§ **Task 1**
For each statement below, say whether it agrees with the passage on valid and invalid code-page conversions, answering yes or no and quoting the passage's deciding words exactly. (a) Converting from IBM850 to ISO8859-1 is a valid conversion. (b) Converting from CP949 to KSC5601 is a valid conversion. (c) A conversion is always invalid when the source code page has a character that the target code page lacks.
§ **Task 2**
From the passage on valid and invalid code-page conversions, reproduce word for word the part that opens with the words containing "Sometimes converting from" and closes with "target code page.".

**** Supplied text

Valid and invalid code-page conversions

Sometimes converting from one code page to another garbles the data. This section states rules for determining if a particular code-page conversion garbles the data. In these rules, source code page means the code page you are converting from, target code page means the code page you are converting to, and a valid code-page conversion is one that does not garble the data. The rules are:

A code-page conversion is valid if each character that appears in the source code page appears in the target code page.

For example, it is valid to convert from the IBM850 code page (used for Latin-alphabet languages of western Europe and the Americas) to the ISO8859-1 code page (also used for Latin-alphabet languages of western Europe and the Americas) because each character that appears in IBM850 appears in ISO8859-1. Similarly, it is not valid to convert from the CP949 code page (used for Korean) to the KSC5601 code page (also used for Korean) because CP949 contains characters that KSC5601 does not.

A code-page conversion is valid if every character that appears in the data appears in the target coded page.

Sometimes, although one or more characters in the source code page do not appear in the target code page, none of these troublesome characters appears in the data. For example, suppose that you want to convert data from one code page to another, and that the source and target code pages are identical except that the source code page contains the Euro currency character while the target code page does not. If the Euro currency symbol does not appear in the data, this code-page conversion is valid.

To check a text file for the presence of a particular character, use the PROUTIL utility with the CONVCHAR CHARSCAN qualifier. For more information on this technique, see Using Databases.

********
**** Information supplied

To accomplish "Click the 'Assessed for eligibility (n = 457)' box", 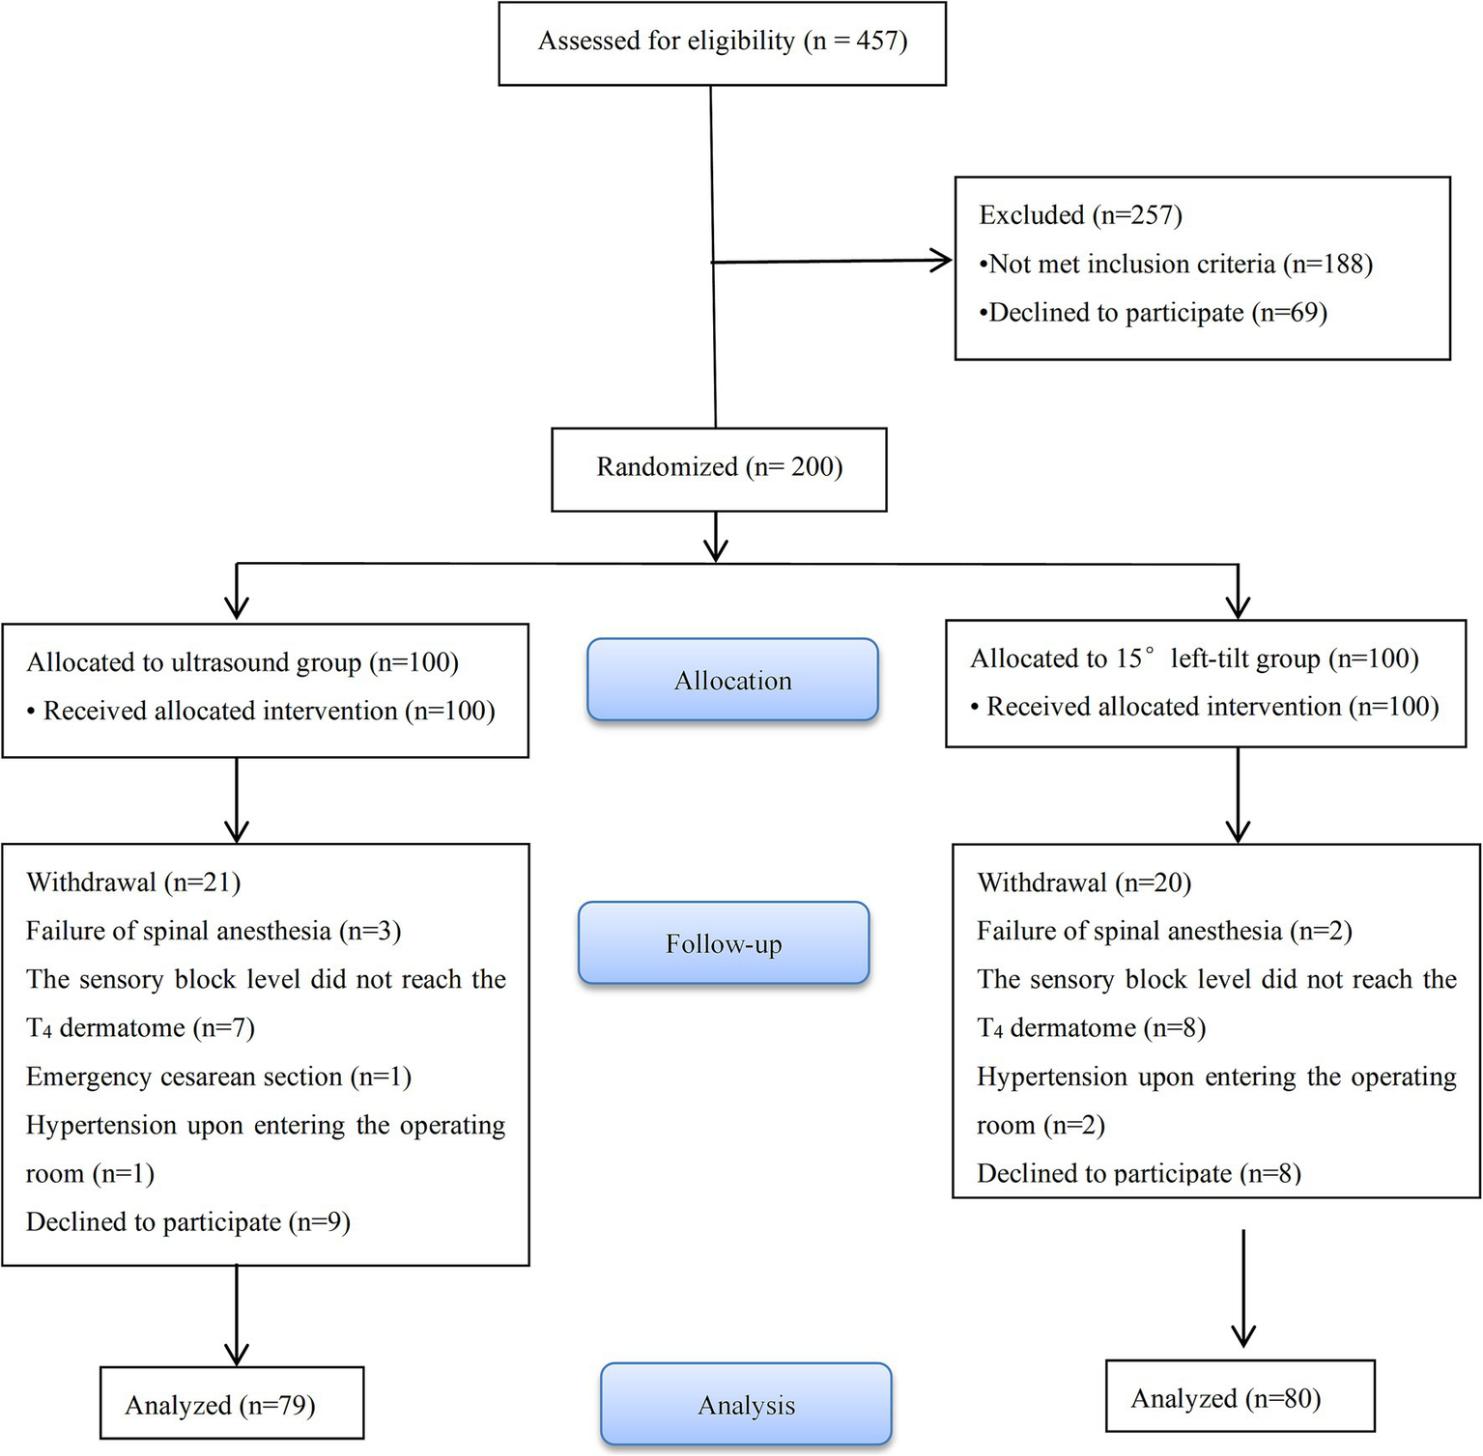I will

********

§ **Result 1**
(a) Yes: "each character that appears in IBM850 appears in ISO8859-1"
(b) No: "it is not valid to convert from the CP949 code page (used for Korean) to the KSC5601 code page"
(c) No: "If the Euro currency symbol does not appear in the data, this code-page conversion is valid."

§ **Result 2**
Sometimes converting from one code page to another garbles the data. This section states rules for determining if a particular code-page conversion garbles the data. In these rules, source code page means the code page you are converting from, target code page means the code page you are converting to, and a valid code-page conversion is one that does not garble the data. The rules are:

A code-page conversion is valid if each character that appears in the source code page appears in the target code page.